Saved entries
◇ ◇ ◇ ◇ ◇
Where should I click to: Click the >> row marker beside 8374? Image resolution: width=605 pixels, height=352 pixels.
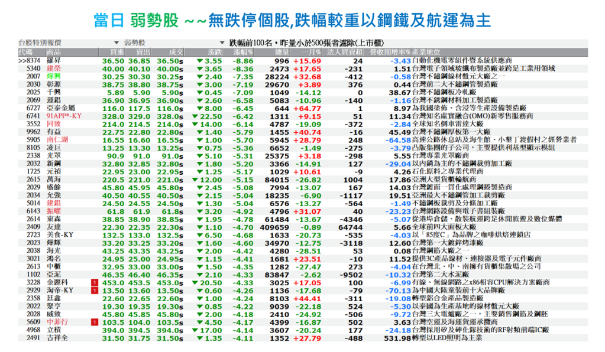[x=22, y=61]
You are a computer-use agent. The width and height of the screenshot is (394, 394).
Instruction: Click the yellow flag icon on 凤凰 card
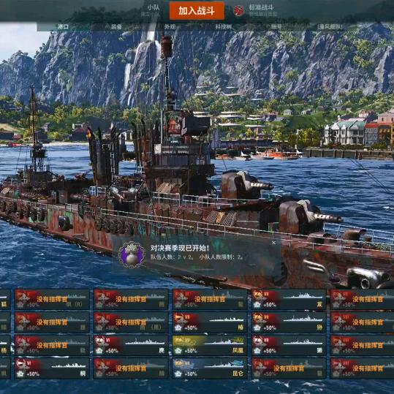coord(179,340)
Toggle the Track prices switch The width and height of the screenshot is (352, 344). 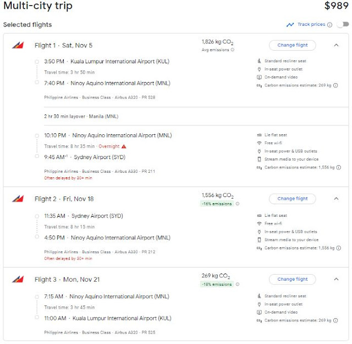[x=343, y=25]
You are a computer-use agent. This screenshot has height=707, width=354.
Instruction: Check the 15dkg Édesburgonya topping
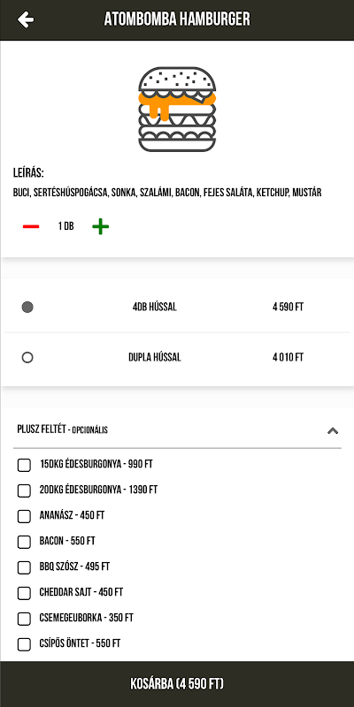(x=24, y=465)
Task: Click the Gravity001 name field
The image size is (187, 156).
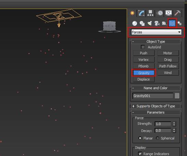Action: pyautogui.click(x=153, y=96)
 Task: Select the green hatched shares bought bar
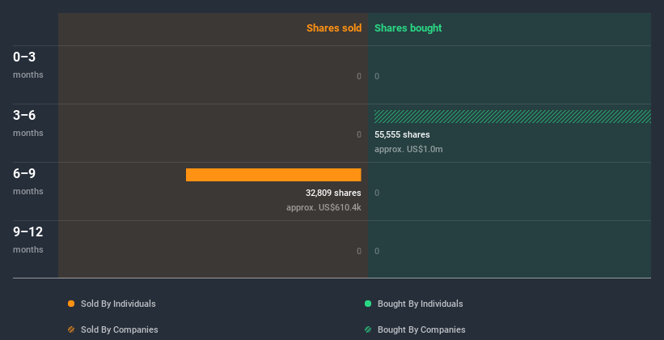click(x=512, y=117)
◇ ◇ ◇ ◇ ◇
▶ **Task requirements**
Would you copy every line of the entries that includes the word "computer"?

▶ **Exercise response**
You are a computer-use agent. The width and height of the screenshot is (394, 394).
You are a computer-use agent. This screenshot has height=707, width=354.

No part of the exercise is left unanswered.